Guy Burgess is "a New Zealand lawyer, software developer, consultant, CEO of LawFlow, and feijoa farmer" as well as a chatty fellow on Twitter. He's written about our data haven concept from the all-important legal perspective.
TUANZ CEO Paul Brislen has written a thought-provoking article on the prospects of turning New Zealand into a data haven. There’s a lot going for the idea, but as Paul notes, there are a couple of stumbling blocks, one of which is the legal situation:
The final problem then, is the legal situation. We would need to become the neutral ground, the data Switzerland if we’re to gain their trust. Publicly adhered to rules regarding data collection and retention. Privacy built in, access only under the strictest conditions.
It would indeed require some law changes to become a “data Switzerland” where, as Paul envisages, “we treat bits as bits and that’s that”, and don’t allow the Armed Offenders Squad to swoop in with helicopters if someone uploads the latest series of Mad Men.
Exactly what those laws would be is a huge kettle of fish: privacy rights, intellectual property rights, safe-harbour provisions, search-and-seizure, criminal and civil procedure, etc. But putting aside the content of those laws (and their desirability), it is worth noting that New Zealand is in a somewhat disadvantageous situation in one respect vis-a-vis most other countries.
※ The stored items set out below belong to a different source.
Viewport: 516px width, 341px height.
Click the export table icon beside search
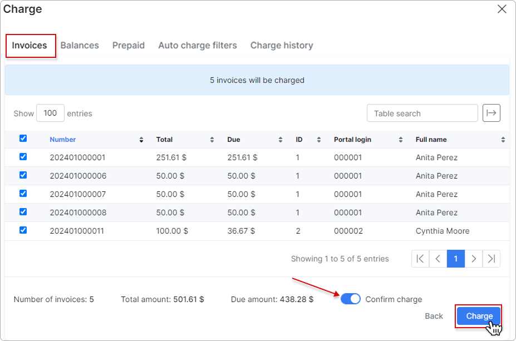[491, 113]
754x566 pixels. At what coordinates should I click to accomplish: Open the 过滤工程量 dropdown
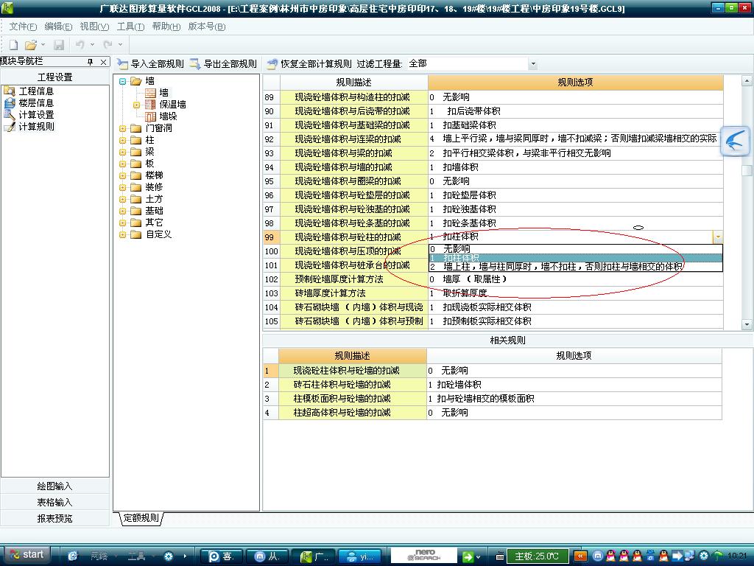533,64
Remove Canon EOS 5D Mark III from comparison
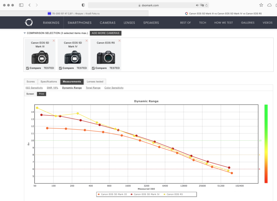The height and width of the screenshot is (201, 277). point(53,41)
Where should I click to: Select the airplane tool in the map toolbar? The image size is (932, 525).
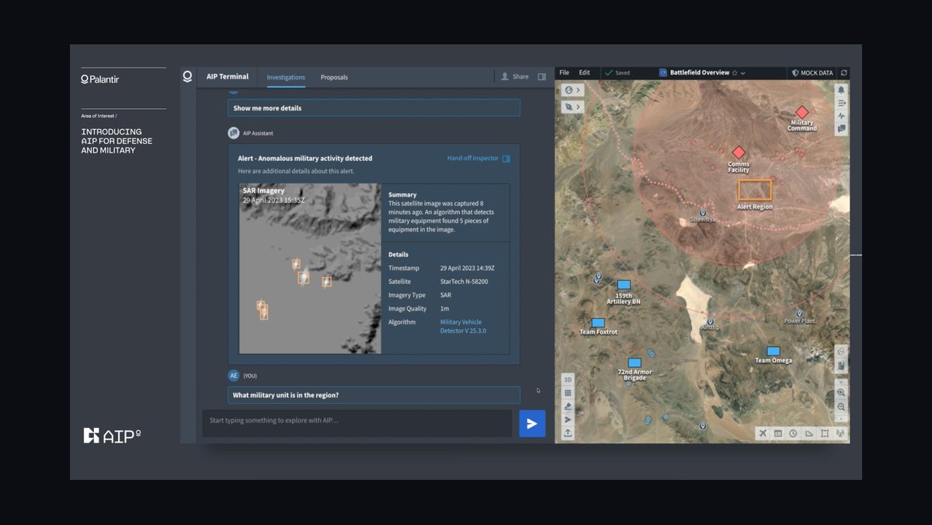763,433
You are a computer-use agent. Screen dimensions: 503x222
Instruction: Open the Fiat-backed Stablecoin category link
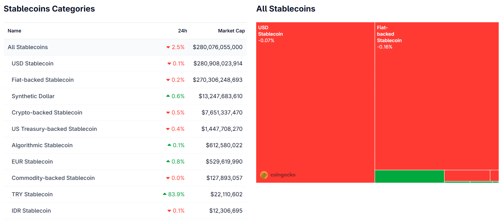pyautogui.click(x=43, y=80)
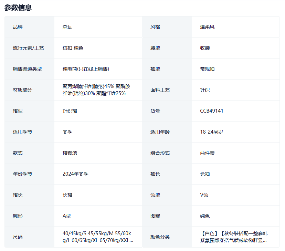Select the 纽扣 纯色 craft value
The width and height of the screenshot is (285, 251).
pos(73,48)
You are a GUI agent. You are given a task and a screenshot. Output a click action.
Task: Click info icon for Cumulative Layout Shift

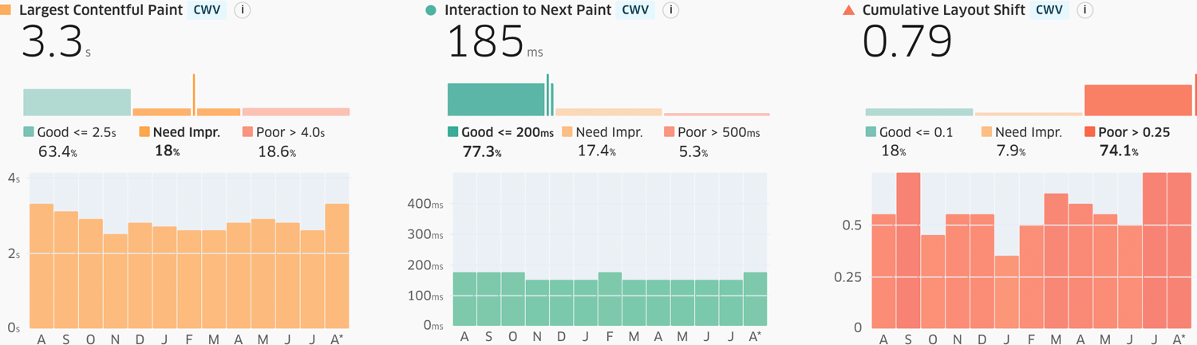click(1084, 10)
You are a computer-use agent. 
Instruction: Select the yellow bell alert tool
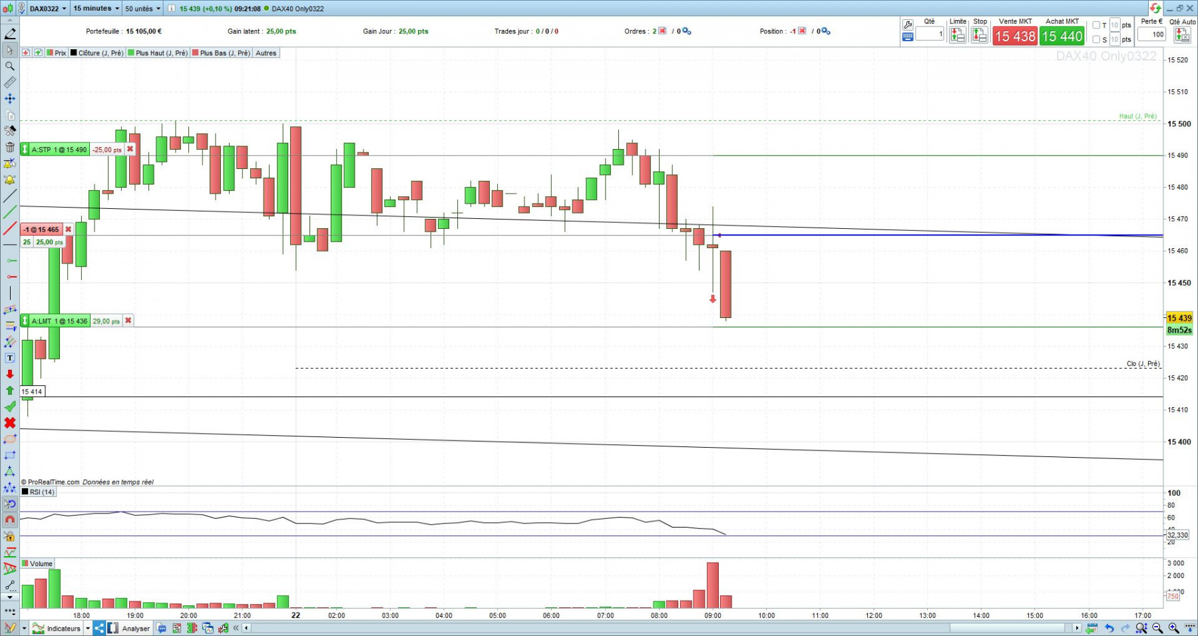coord(10,180)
Whilst New Zealand ranks as one of the most politically stable, corruption-free, and rule-of-law-abiding countries – ideal attributes for a data haven – we are in the very rare category of countries that are both:
- Unicameral, unlike Australia, the UK, the US, Canada, most of the EU, Japan, India, and others; and
- More importantly, have no written constitution that entrenches rights, limits Government power, and can strike down non-compliant laws. Only a handful of countries (notably including the UK) are in this category (and this is putting aside Treaty of Waitangi complications).
By my quick reckoning, the only other country with both of the above attributes is Israel.
What this means for us, as Sir Geoffrey Palmer wrote many years ago, is that whoever is the current Government of the day has unbridled power. Theoretically, there are little if any limits on what can be passed into law – all it takes is a 1-vote majority in the House of Representatives. This includes major constitutional change and retrospective law. For example, in the past decade-and-a-bit we have seen a Government change New Zealand’s highest Court from the Privy Council to a new domestic Supreme Court on anarrow majority, and retrospectively amend the law (also on a slim majority) to keep a Minister in Parliament – both things that may may well have faced constitutional challenge in other countries, but here were able to be effected with the same legislative ease as amending the Dog Control Act.
What’s this got to do with becoming a data haven? Well, it means that we cannot give the highest level of assurance that a future Government won’t do certain things that might undermine our data haven credentials.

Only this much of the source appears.